··· Task data ···
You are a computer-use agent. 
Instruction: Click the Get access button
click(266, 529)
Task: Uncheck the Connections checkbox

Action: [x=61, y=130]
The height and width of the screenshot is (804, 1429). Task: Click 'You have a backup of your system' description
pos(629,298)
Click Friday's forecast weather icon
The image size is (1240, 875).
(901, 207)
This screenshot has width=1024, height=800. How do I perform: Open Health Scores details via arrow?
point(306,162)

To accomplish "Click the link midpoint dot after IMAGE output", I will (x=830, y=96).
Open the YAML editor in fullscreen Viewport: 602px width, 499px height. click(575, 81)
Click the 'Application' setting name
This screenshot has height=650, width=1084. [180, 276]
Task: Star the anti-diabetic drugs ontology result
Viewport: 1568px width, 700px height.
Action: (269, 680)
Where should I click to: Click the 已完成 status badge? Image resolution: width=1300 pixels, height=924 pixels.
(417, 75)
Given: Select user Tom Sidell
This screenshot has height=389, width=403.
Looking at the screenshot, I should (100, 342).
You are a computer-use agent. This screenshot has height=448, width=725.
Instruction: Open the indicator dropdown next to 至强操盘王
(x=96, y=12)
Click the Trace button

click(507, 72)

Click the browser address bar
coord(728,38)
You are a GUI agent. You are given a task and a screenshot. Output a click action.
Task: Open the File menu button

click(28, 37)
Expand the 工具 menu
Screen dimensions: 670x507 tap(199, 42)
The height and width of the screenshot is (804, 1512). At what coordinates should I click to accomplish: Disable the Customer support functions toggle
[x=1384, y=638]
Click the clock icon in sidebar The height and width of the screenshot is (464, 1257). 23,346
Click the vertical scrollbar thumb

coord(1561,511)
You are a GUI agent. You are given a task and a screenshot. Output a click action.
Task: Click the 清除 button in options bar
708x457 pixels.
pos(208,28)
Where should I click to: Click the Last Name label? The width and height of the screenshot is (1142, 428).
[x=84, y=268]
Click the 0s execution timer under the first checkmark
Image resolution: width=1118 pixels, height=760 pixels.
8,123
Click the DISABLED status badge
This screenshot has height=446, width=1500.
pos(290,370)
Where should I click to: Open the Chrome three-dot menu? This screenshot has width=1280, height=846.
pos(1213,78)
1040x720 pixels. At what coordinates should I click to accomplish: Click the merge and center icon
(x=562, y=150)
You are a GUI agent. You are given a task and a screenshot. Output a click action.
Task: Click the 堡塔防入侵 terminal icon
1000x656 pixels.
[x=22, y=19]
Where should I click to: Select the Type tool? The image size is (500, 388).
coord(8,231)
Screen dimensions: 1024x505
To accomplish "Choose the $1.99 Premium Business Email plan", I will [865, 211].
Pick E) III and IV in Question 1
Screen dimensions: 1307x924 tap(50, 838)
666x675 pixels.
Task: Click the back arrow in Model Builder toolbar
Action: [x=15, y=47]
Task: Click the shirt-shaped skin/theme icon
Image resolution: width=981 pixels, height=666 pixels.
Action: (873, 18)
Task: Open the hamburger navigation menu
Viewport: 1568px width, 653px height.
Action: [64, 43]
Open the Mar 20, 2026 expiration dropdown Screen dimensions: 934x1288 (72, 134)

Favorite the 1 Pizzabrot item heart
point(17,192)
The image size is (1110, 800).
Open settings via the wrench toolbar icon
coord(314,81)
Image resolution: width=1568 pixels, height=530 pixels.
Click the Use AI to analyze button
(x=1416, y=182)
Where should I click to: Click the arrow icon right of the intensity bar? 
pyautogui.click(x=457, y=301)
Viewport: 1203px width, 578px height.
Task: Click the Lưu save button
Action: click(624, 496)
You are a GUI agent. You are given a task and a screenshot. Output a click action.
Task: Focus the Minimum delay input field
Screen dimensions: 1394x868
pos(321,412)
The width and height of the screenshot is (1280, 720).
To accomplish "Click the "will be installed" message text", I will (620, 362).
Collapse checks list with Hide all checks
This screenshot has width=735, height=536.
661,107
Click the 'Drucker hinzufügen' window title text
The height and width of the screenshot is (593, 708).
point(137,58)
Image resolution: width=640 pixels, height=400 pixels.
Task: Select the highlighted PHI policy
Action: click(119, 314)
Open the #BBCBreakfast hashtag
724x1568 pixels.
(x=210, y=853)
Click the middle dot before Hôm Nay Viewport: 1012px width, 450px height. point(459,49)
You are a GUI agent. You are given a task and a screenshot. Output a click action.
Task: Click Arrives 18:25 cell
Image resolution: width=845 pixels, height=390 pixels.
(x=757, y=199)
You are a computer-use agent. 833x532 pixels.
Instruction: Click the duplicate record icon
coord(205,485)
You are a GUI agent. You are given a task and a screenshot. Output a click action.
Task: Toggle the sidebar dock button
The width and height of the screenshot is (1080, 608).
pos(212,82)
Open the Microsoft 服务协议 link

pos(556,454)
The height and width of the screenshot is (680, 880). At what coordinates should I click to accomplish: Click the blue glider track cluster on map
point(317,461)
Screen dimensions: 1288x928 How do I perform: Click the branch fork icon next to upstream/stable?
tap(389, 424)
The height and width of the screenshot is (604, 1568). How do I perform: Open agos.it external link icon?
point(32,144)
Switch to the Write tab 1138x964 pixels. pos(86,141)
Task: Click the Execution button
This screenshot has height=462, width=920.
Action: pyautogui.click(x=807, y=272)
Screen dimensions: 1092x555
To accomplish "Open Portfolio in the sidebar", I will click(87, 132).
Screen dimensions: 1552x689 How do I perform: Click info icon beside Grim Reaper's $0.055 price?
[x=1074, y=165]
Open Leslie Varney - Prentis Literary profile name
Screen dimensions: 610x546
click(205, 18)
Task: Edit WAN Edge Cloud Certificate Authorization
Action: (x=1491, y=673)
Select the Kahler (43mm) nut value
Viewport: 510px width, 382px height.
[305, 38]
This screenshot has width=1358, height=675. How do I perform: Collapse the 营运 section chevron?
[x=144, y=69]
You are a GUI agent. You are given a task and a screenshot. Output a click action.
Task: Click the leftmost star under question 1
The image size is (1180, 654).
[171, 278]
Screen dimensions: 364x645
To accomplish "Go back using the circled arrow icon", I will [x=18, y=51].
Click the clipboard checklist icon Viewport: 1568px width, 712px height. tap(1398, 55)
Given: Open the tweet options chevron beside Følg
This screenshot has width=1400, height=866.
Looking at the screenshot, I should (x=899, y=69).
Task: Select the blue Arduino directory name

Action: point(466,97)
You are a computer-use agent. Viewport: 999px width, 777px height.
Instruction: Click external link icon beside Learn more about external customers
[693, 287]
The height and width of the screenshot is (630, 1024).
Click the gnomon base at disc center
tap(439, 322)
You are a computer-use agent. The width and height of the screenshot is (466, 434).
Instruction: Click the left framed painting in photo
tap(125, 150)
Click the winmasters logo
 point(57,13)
···
Action item: The entries need to be set down again in full, with no word changed.

Response area:
You are a computer-use agent. 
Instruction: Click the Get access button
click(266, 529)
Task: Uncheck the Connections checkbox

Action: [x=61, y=130]
The height and width of the screenshot is (804, 1429). Task: Click 'You have a backup of your system' description
pos(629,298)
Click Friday's forecast weather icon
The image size is (1240, 875).
(901, 207)
This screenshot has width=1024, height=800. How do I perform: Open Health Scores details via arrow?
point(306,162)

To accomplish "Click the link midpoint dot after IMAGE output", I will (x=830, y=96).
Open the YAML editor in fullscreen Viewport: 602px width, 499px height. click(575, 81)
Click the 'Application' setting name
This screenshot has height=650, width=1084. [180, 276]
Task: Star the anti-diabetic drugs ontology result
Viewport: 1568px width, 700px height.
Action: (269, 680)
Where should I click to: Click the 已完成 status badge? Image resolution: width=1300 pixels, height=924 pixels.
(417, 75)
Given: Select user Tom Sidell
This screenshot has height=389, width=403.
Looking at the screenshot, I should (100, 342).
You are a computer-use agent. This screenshot has height=448, width=725.
Instruction: Open the indicator dropdown next to 至强操盘王
(x=96, y=12)
Click the Trace button

click(507, 72)

Click the browser address bar
coord(728,38)
You are a GUI agent. You are given a task and a screenshot. Output a click action.
Task: Open the File menu button

click(28, 37)
Expand the 工具 menu
Screen dimensions: 670x507 tap(199, 42)
The height and width of the screenshot is (804, 1512). At what coordinates should I click to accomplish: Disable the Customer support functions toggle
[x=1384, y=638]
Click the clock icon in sidebar The height and width of the screenshot is (464, 1257). 23,346
Click the vertical scrollbar thumb

coord(1561,511)
You are a GUI agent. You are given a task and a screenshot. Output a click action.
Task: Click the 清除 button in options bar
708x457 pixels.
pos(208,28)
Where should I click to: Click the Last Name label? The width and height of the screenshot is (1142, 428).
[x=84, y=268]
Click the 0s execution timer under the first checkmark
Image resolution: width=1118 pixels, height=760 pixels.
8,123
Click the DISABLED status badge
This screenshot has height=446, width=1500.
pos(290,370)
Where should I click to: Open the Chrome three-dot menu? This screenshot has width=1280, height=846.
pos(1213,78)
1040x720 pixels. At what coordinates should I click to accomplish: Click the merge and center icon
(x=562, y=150)
You are a GUI agent. You are given a task and a screenshot. Output a click action.
Task: Click the 堡塔防入侵 terminal icon
1000x656 pixels.
[x=22, y=19]
Where should I click to: Select the Type tool? The image size is (500, 388).
coord(8,231)
Screen dimensions: 1024x505
To accomplish "Choose the $1.99 Premium Business Email plan", I will [865, 211].
Pick E) III and IV in Question 1
Screen dimensions: 1307x924 tap(50, 838)
666x675 pixels.
Task: Click the back arrow in Model Builder toolbar
Action: [x=15, y=47]
Task: Click the shirt-shaped skin/theme icon
Image resolution: width=981 pixels, height=666 pixels.
Action: (873, 18)
Task: Open the hamburger navigation menu
Viewport: 1568px width, 653px height.
Action: [64, 43]
Open the Mar 20, 2026 expiration dropdown Screen dimensions: 934x1288 (72, 134)

Favorite the 1 Pizzabrot item heart
point(17,192)
The image size is (1110, 800).
Open settings via the wrench toolbar icon
coord(314,81)
Image resolution: width=1568 pixels, height=530 pixels.
Click the Use AI to analyze button
(x=1416, y=182)
Where should I click to: Click the arrow icon right of the intensity bar? 
pyautogui.click(x=457, y=301)
Viewport: 1203px width, 578px height.
Task: Click the Lưu save button
Action: click(624, 496)
You are a GUI agent. You are given a task and a screenshot. Output a click action.
Task: Focus the Minimum delay input field
Screen dimensions: 1394x868
pos(321,412)
The width and height of the screenshot is (1280, 720).
To accomplish "Click the "will be installed" message text", I will (620, 362).
Collapse checks list with Hide all checks
This screenshot has width=735, height=536.
661,107
Click the 'Drucker hinzufügen' window title text
The height and width of the screenshot is (593, 708).
point(137,58)
Image resolution: width=640 pixels, height=400 pixels.
Task: Select the highlighted PHI policy
Action: click(119, 314)
Open the #BBCBreakfast hashtag
724x1568 pixels.
(x=210, y=853)
Click the middle dot before Hôm Nay Viewport: 1012px width, 450px height. point(459,49)
You are a GUI agent. You are given a task and a screenshot. Output a click action.
Task: Click Arrives 18:25 cell
Image resolution: width=845 pixels, height=390 pixels.
(x=757, y=199)
You are a computer-use agent. 833x532 pixels.
Instruction: Click the duplicate record icon
coord(205,485)
You are a GUI agent. You are given a task and a screenshot. Output a click action.
Task: Toggle the sidebar dock button
The width and height of the screenshot is (1080, 608).
pos(212,82)
Open the Microsoft 服务协议 link

pos(556,454)
The height and width of the screenshot is (680, 880). At what coordinates should I click to accomplish: Click the blue glider track cluster on map
point(317,461)
Screen dimensions: 1288x928 How do I perform: Click the branch fork icon next to upstream/stable?
tap(389, 424)
The height and width of the screenshot is (604, 1568). How do I perform: Open agos.it external link icon?
point(32,144)
Switch to the Write tab 1138x964 pixels. pos(86,141)
Task: Click the Execution button
This screenshot has height=462, width=920.
Action: pyautogui.click(x=807, y=272)
Screen dimensions: 1092x555
To accomplish "Open Portfolio in the sidebar", I will click(87, 132).
Screen dimensions: 1552x689 How do I perform: Click info icon beside Grim Reaper's $0.055 price?
[x=1074, y=165]
Open Leslie Varney - Prentis Literary profile name
Screen dimensions: 610x546
click(205, 18)
Task: Edit WAN Edge Cloud Certificate Authorization
Action: (x=1491, y=673)
Select the Kahler (43mm) nut value
Viewport: 510px width, 382px height.
[305, 38]
This screenshot has width=1358, height=675. How do I perform: Collapse the 营运 section chevron?
[x=144, y=69]
You are a GUI agent. You are given a task and a screenshot. Output a click action.
Task: Click the leftmost star under question 1
The image size is (1180, 654).
[171, 278]
Screen dimensions: 364x645
To accomplish "Go back using the circled arrow icon", I will [x=18, y=51].
Click the clipboard checklist icon Viewport: 1568px width, 712px height. tap(1398, 55)
Given: Open the tweet options chevron beside Følg
This screenshot has width=1400, height=866.
Looking at the screenshot, I should (x=899, y=69).
Task: Select the blue Arduino directory name

Action: point(466,97)
You are a computer-use agent. Viewport: 999px width, 777px height.
Instruction: Click external link icon beside Learn more about external customers
[693, 287]
The height and width of the screenshot is (630, 1024).
Click the gnomon base at disc center
tap(439, 322)
You are a computer-use agent. The width and height of the screenshot is (466, 434).
Instruction: Click the left framed painting in photo
tap(125, 150)
Click the winmasters logo
 point(57,13)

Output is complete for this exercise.